GYL v Republic [2025] KECA 1339 (KLR) | Defilement Of A Child | Esheria

GYL v Republic [2025] KECA 1339 (KLR)

Full Case Text

GYL v Republic (Criminal Appeal E041 of 2023) [2025] KECA 1339 (KLR) (18 July 2025) (Judgment)

Neutral citation: [2025] KECA 1339 (KLR)

Republic of Kenya

In the Court of Appeal at Malindi

Criminal Appeal E041 of 2023

SG Kairu, AK Murgor & KI Laibuta, JJA

July 18, 2025

Between

GYL

Appellant

and

Republic

Respondent

(Being an appeal from the Judgment of the High Court of Kenya at Garsen (S. M. Githinji, J.) delivered on 13th February 2023 in HCCRA No. E004 of 2021)

Judgment

1. This is a second appeal from the judgment of the High Court of Kenya at Garsen (S. M. Githinji, J.) dated 13th February 2023 in Criminal Appeal No. E004 of 2021 in which the learned Judge upheld the judgment of the Principal Magistrate’s Court at Lamu (T. A. Sitati, PM) dated 4th February 2021 in Criminal Case No. 168 of 2016.

2. The brief background of the instant appeal is that the appellant was charged and convicted of the offence of defilement contrary to section 8(1) and (2) of the Sexual Offences Act and sentenced to life imprisonment. The particulars of the offence were that, on 25th March 2016 at [Particulars Withheld], Lamu West Sub-County within Lamu County, the appellant intentionally and unlawfully caused his penis to penetrate the vagina of DK, a child aged 8 years.

3. In addition, the appellant faced the alternative charge of committing an indecent act with a child contrary to section 11(1) of the Act. The particulars of the alternative charge were that, on the date and at the place aforesaid, the appellant intentionally and unlawfully touched the vagina of DK, a child aged 8 years contrary to section 11(1) of the Act.

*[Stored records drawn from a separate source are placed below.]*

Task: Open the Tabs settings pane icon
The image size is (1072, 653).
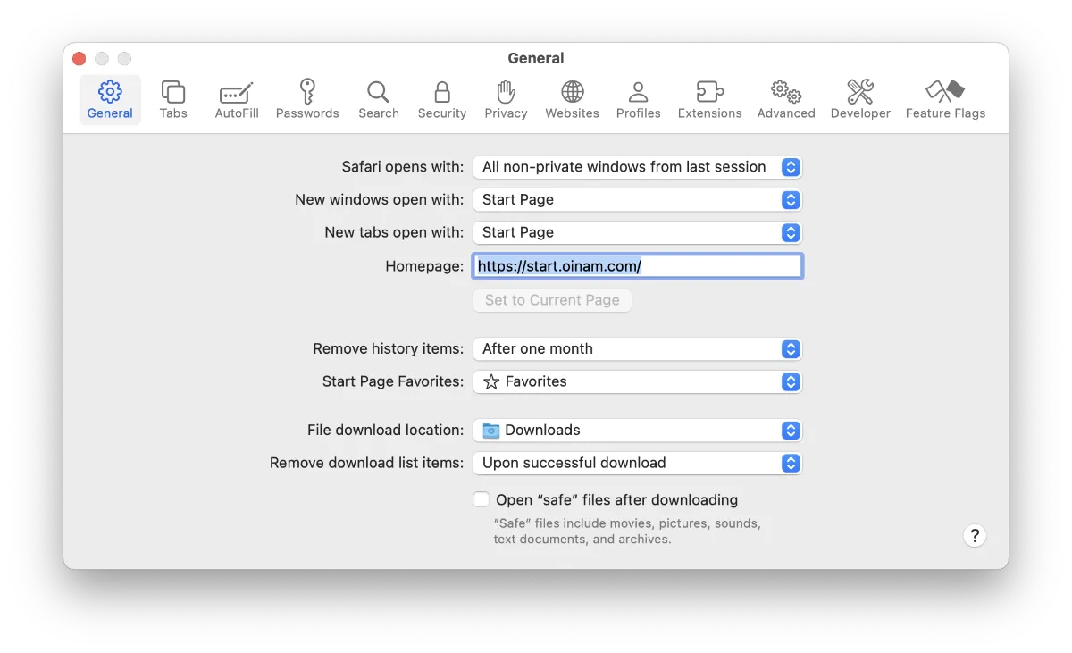Action: click(x=173, y=92)
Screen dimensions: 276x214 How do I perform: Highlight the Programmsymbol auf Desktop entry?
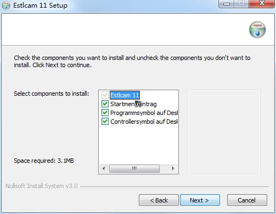tap(144, 113)
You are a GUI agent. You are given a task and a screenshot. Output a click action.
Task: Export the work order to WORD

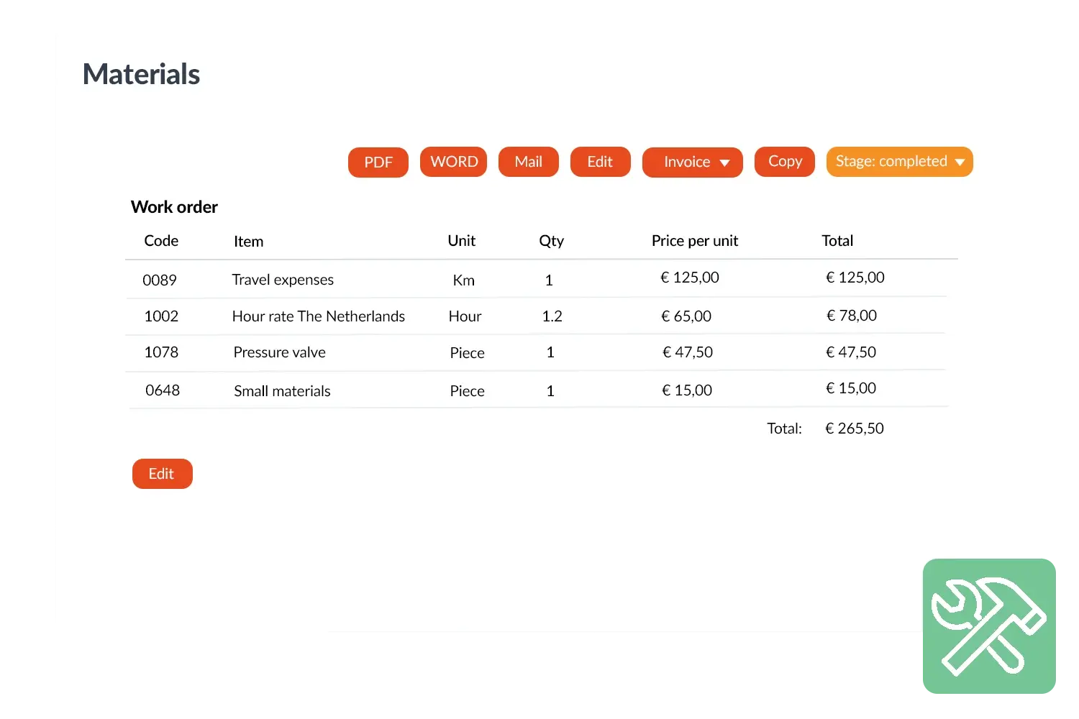pyautogui.click(x=454, y=162)
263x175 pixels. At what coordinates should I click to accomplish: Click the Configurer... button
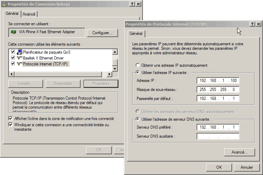tap(102, 33)
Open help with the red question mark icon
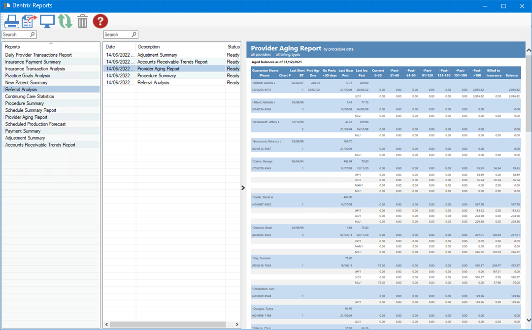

4. The appellant denied the charges whereupon the trial proceeded with the prosecution calling five (5) witnesses, including the complainant. It is noteworthy that the trial proceeded to conclusion, conviction and sentence, whereupon the appellant moved to the High Court and, subsequently, to this Court on 2nd appeal on the ground that he was not given the opportunity to cross-examine the complainant. Consequently, this Court set aside the conviction and sentence and ordered a retrial, which proceeded, leading up to the instant appeal.

5. At the retrial, the complainant (PW1) gave an unsworn statement after a voire dire examination and testified that, on the material day, she had been left at home on her own after her mother, LGK (PW2), left for the market to sell eggs; that the appellant, whom she knew well as the one who made and sold Mandazi near her home, came into their home and carried her into a nearby bush; that the appellant inserted his penis into her vagina; that she felt pain and cried; that, after the appellant was done, he set her free; that she went back home and informed one Musimi what had happened; that Musimi called on PW2 who examined her and discovered that she was bleeding from her vaginal region; and that she was thereafter taken to Hospital for treatment after the appellant was arrested.

6. The complainant’s mother, (PW2), testified that she knew the appellant who was their neighbour and a fellow trader; that, on the material day, she left home at 5pm to sell samosa’s close to her home; that, a little while later, one Musimi came and requested her to urgently accompany him to her house; that, upon arrival, she found PW1 in the company of her father crying uncontrollably; that PW1 had blood oozing from her genitalia; that PW1 disclosed that the appellant had “done bad manners to her private parts”; that she later accompanied the police to the appellant’s house to make an arrest; that the appellant was found in bed half naked with his penis exposed, and with what appeared to be a semen stain on his trousers; and that, thereafter, PW1 was escorted to the Police Station and to the hospital the next day for medical examination.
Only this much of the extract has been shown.